Prime Ring Problem
Time Limit: 4000/2000 MS (Java/Others) Memory Limit: 65536/32768 K (Java/Others)
Problem Description
A ring is compose of n circles as shown in diagram. Put natural number 1, 2, …, n into each circle separately, and the sum of numbers in two adjacent circles should be a prime.

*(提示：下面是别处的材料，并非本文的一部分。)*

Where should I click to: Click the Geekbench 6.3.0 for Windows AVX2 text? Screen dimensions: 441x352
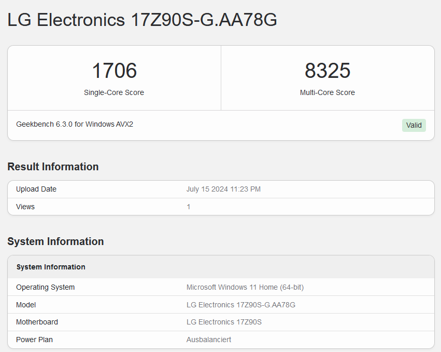coord(75,124)
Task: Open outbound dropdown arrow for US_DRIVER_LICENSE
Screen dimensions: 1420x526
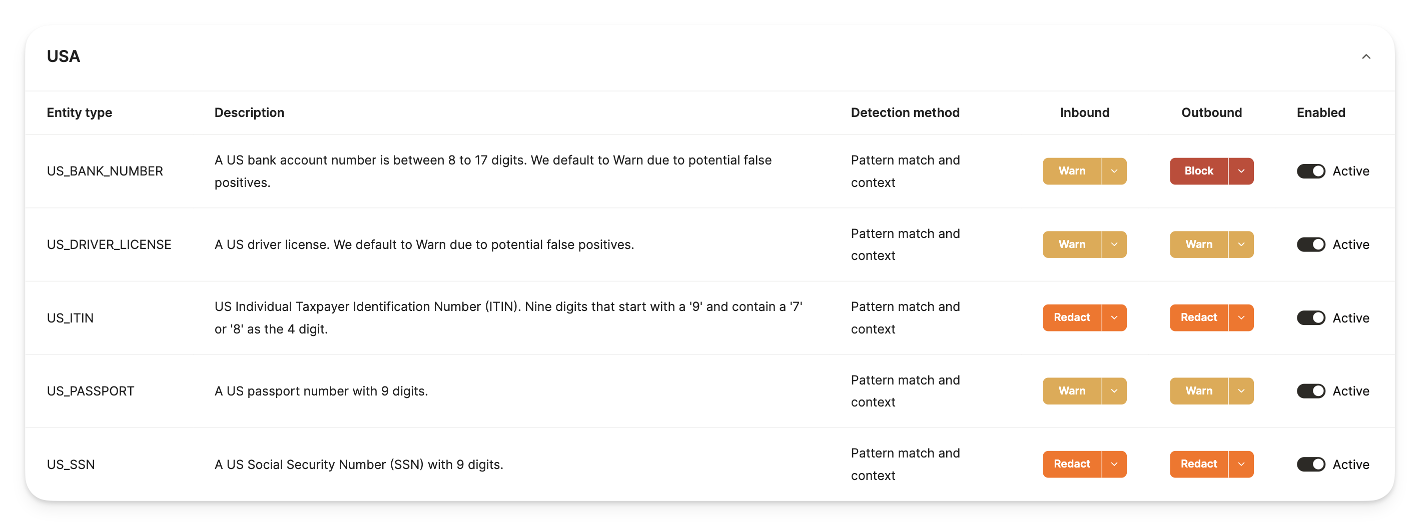Action: pyautogui.click(x=1241, y=245)
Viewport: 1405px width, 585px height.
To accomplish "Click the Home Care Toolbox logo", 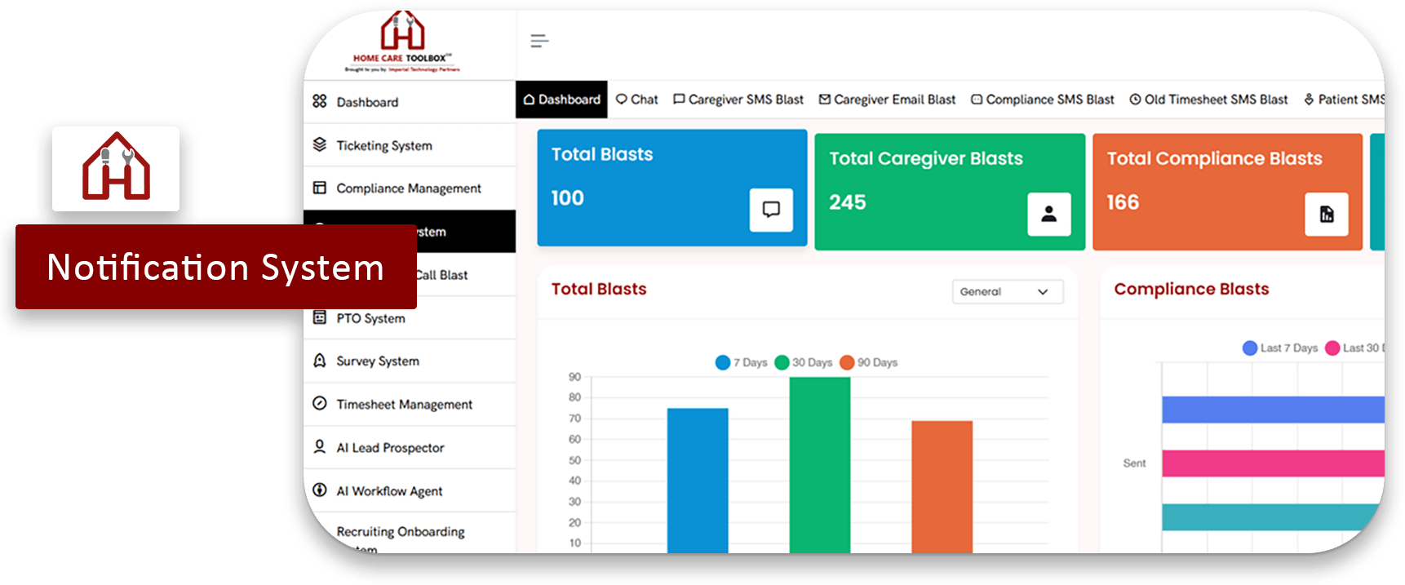I will pyautogui.click(x=402, y=41).
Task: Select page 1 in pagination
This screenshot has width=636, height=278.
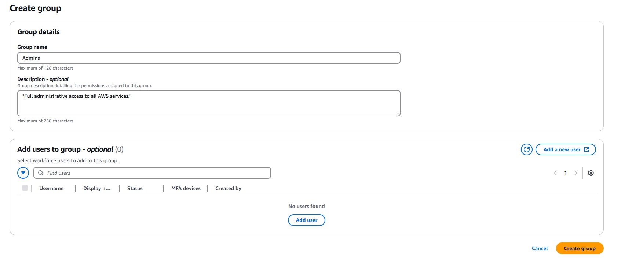Action: coord(565,173)
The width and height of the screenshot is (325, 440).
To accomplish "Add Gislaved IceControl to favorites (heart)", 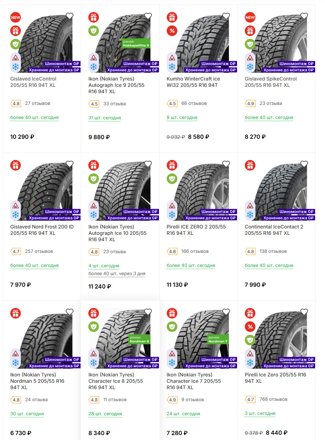I will click(70, 16).
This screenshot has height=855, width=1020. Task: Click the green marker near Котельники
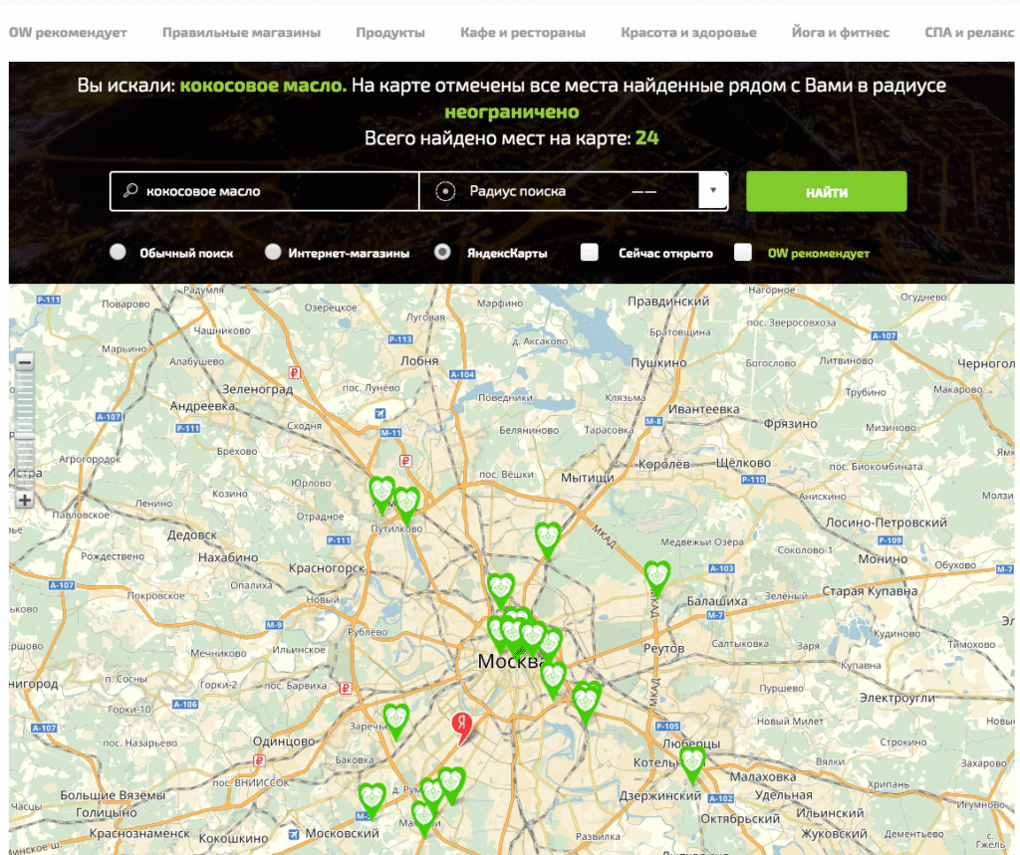691,761
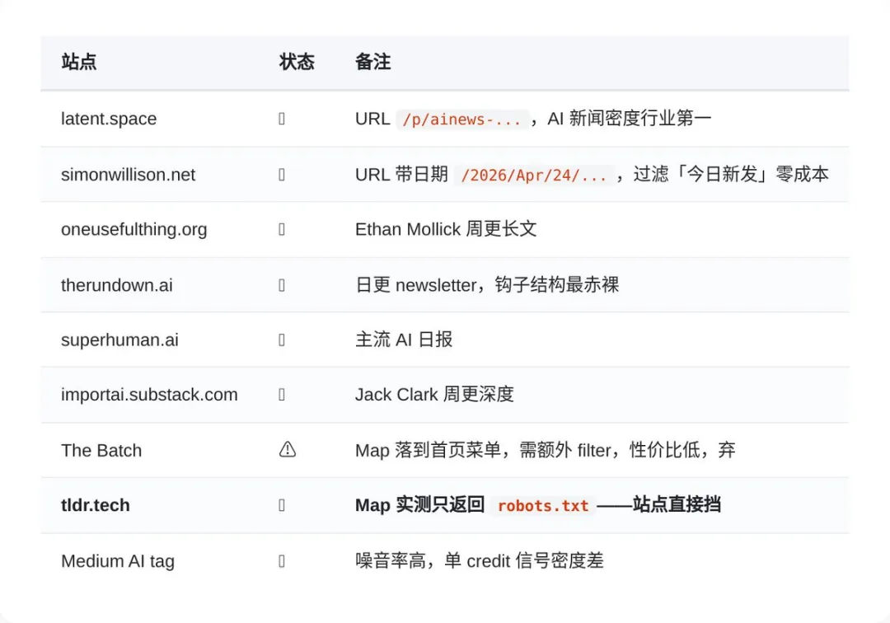The height and width of the screenshot is (623, 890).
Task: Click the warning icon in The Batch row
Action: 288,449
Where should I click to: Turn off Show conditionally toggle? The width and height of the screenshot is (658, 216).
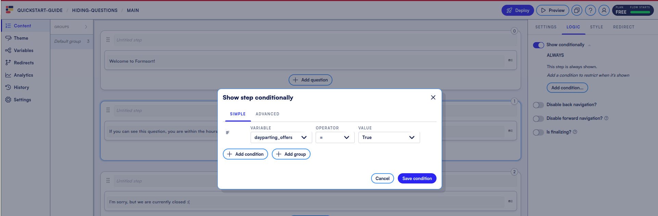coord(538,45)
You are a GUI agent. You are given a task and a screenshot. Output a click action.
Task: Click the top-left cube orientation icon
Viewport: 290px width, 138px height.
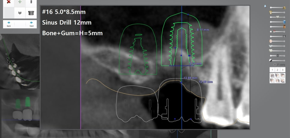[x=272, y=75]
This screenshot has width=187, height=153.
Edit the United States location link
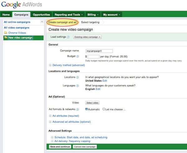tap(105, 81)
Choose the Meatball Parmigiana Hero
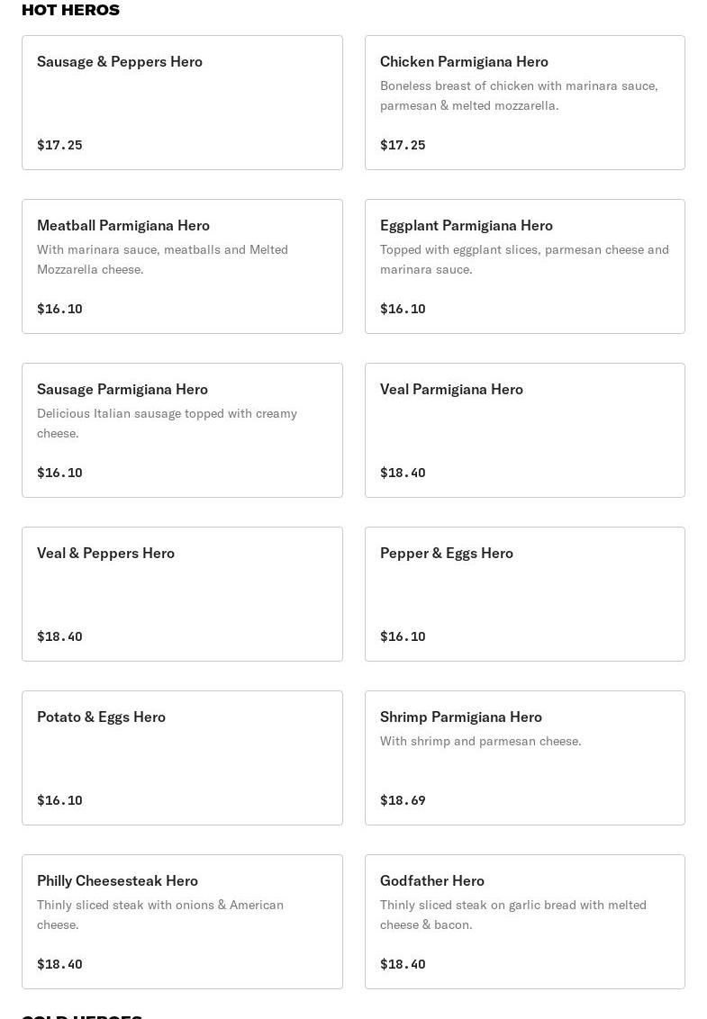 tap(182, 266)
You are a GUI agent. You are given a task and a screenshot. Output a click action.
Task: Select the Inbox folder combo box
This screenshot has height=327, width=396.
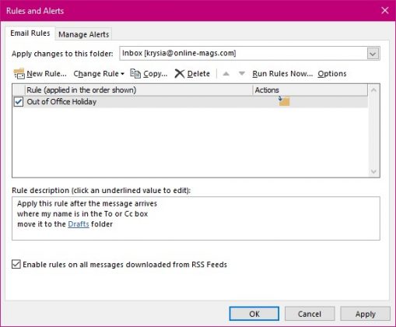click(x=250, y=54)
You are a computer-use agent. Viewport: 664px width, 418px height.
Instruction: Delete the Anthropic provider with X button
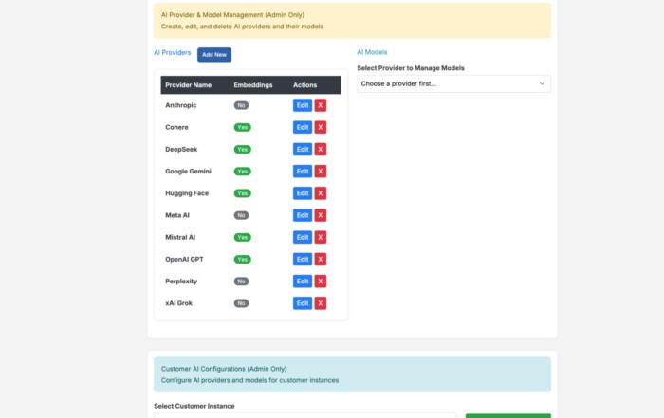(x=321, y=105)
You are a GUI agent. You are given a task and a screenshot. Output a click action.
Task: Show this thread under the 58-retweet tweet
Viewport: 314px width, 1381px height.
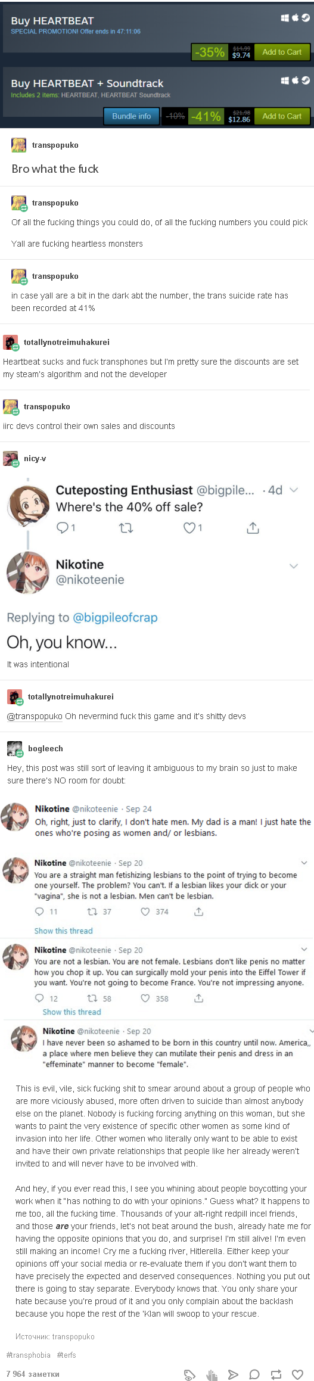pyautogui.click(x=71, y=1012)
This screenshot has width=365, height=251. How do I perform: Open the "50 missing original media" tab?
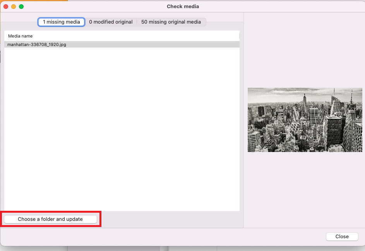pyautogui.click(x=171, y=22)
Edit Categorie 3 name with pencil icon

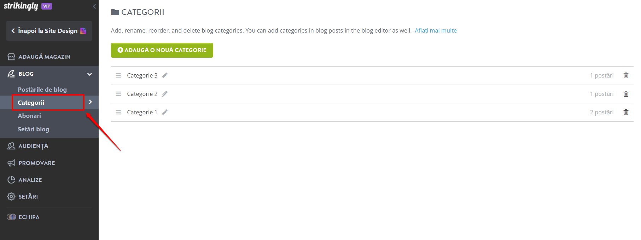click(164, 75)
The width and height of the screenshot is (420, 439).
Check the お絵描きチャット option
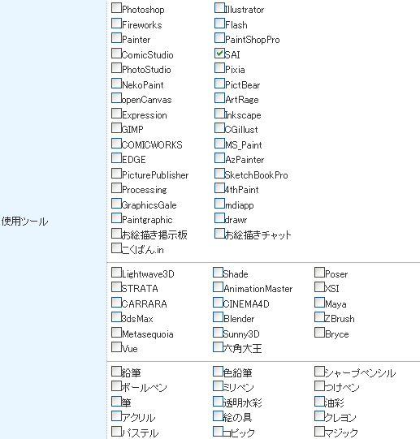[219, 233]
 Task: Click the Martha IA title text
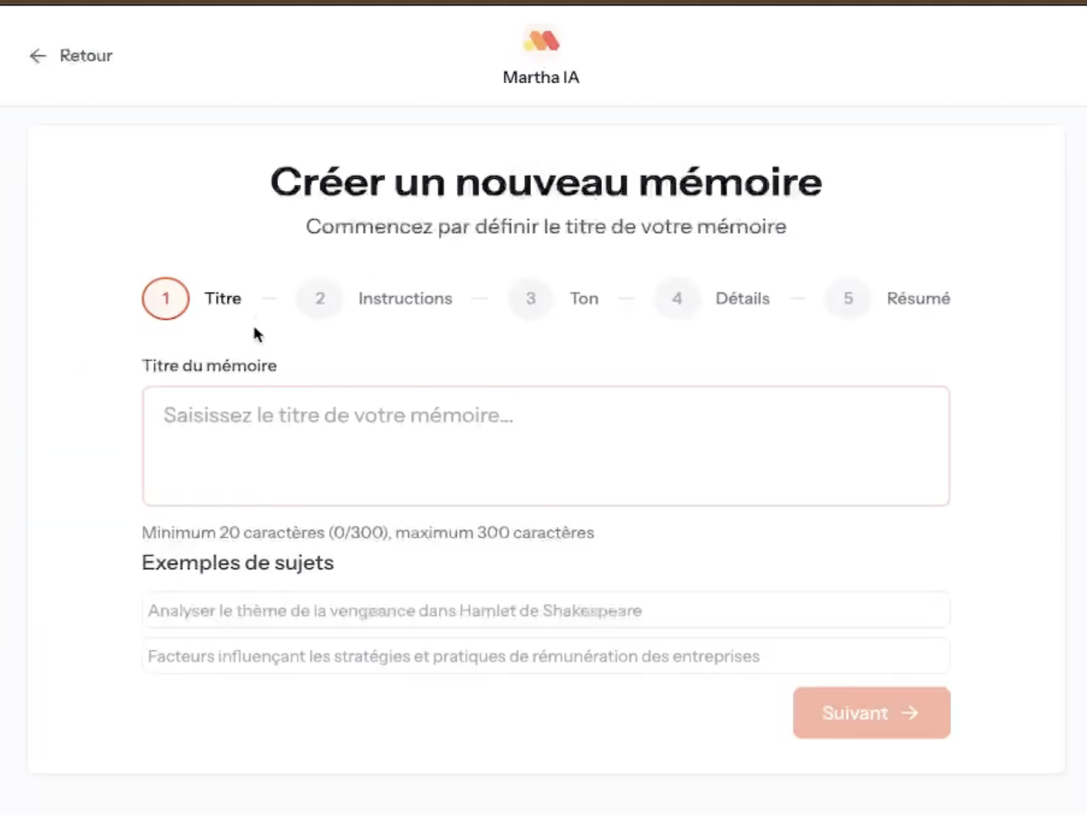coord(541,77)
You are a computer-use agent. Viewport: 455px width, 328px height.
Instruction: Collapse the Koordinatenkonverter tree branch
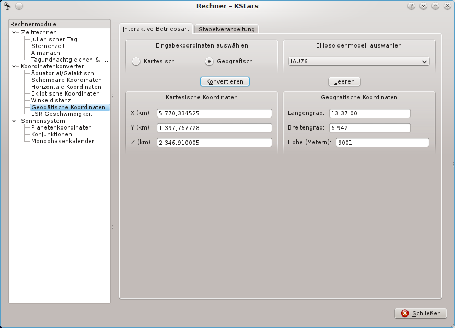(14, 66)
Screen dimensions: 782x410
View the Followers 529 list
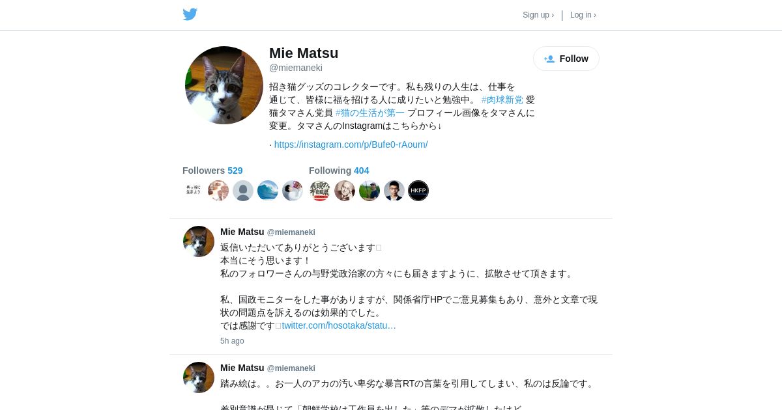coord(212,171)
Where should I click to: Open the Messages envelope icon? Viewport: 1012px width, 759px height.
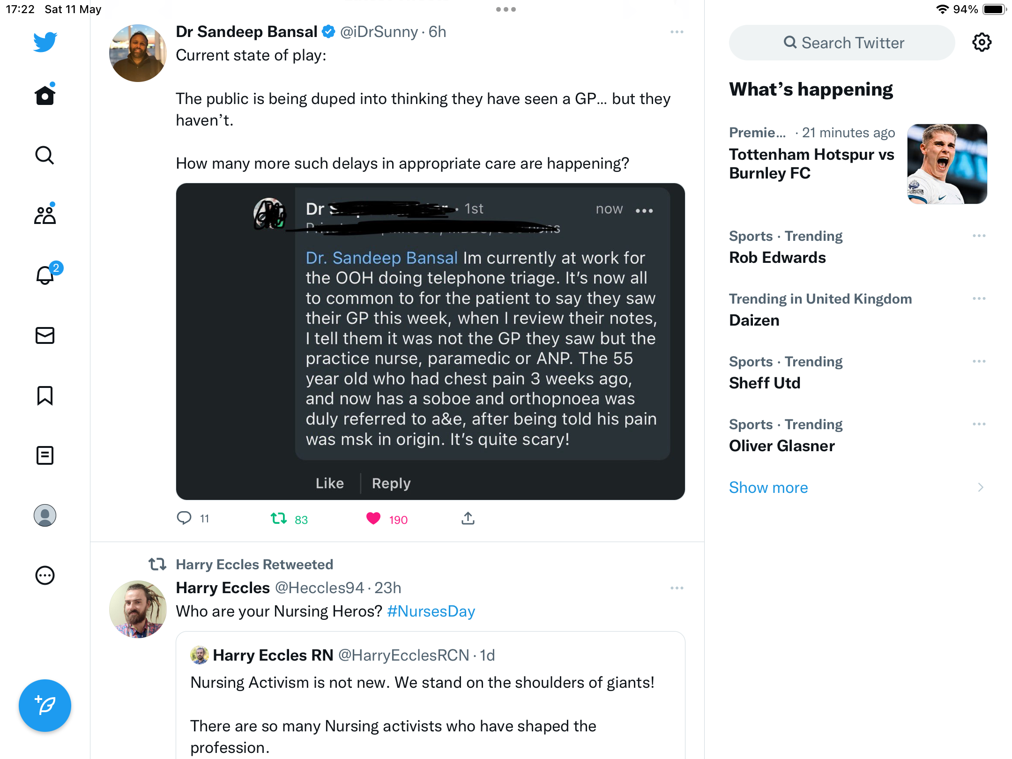pyautogui.click(x=45, y=335)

Note: the number of first circle should always be 1.
Input
n (0 < n < 20).
Output
The output format is shown as sample below. Each row represents a series of circle numbers in the ring beginning from 1 clockwisely and anticlockwisely. The order of numbers must satisfy the above requirements. Print solutions in lexicographical order.
You are to write a program that completes above process.
Print a blank line after each case.
Sample Input
6
8
Sample Output
Case 1:
1 4 3 2 5 6
1 6 5 2 3 4
Case 2:
1 2 3 8 5 6 7 4
1 2 5 8 3 4 7 6
1 4 7 6 5 8 3 2
1 6 7 4 3 8 5 2
题目大意是:对于1到n的数求它的所有排列使得每个数与之相邻的数之和为素数(质数)
我们可以先将题目范围的数据判断一下i是否为素数,这里的数据比较小,所以用不着素数筛。然后在dfs排列的时候简单判断一下该数与旁边的相加是否为素数。
if (!v[i] && prim[i+a[k-1]])
因为我们是一个一个的将数放入,所以只需判断与左边的是否满足条件就行了,不需要进行两边判断。具体代码如下
#include <cstdio>
#include <cmath>
#include <cstring>
void dfs(int k);
void print();
int prim[40]= {0};
int n,v[50]= {0},a[20],t=0;
int main() {
for (int i=2; i<=45; i++) {
int j;
for (j=2; j<=sqrt(i); j++)
if (i%j==0) break;
if (j>sqrt(i)) prim[i]=1;
}
while (scanf ("%d",&n)!=EOF) {
t++;
a[1]=1;
v[1]=1;
printf ("Case %d:\n",t);
dfs(2);
printf ("\n");
memset(a,0,sizeof(a));
memset(v,0,sizeof(v));
}
return 0;
}
void dfs(int k) {
if (k==n+1 && prim[a[n]+a[1]]) print();
else {
for (int i=2; i<=n; i++) {
if (!v[i] && prim[i+a[k-1]]) {
a[k]=i;
v[i]=1;
dfs(k+1);
v[i]=0;
a[k]=0;
}
}
}
}
void print() {
for (int i=1; i<n; i++)
printf ("%d ",a[i]);
printf ("%d\n",a[n]);
}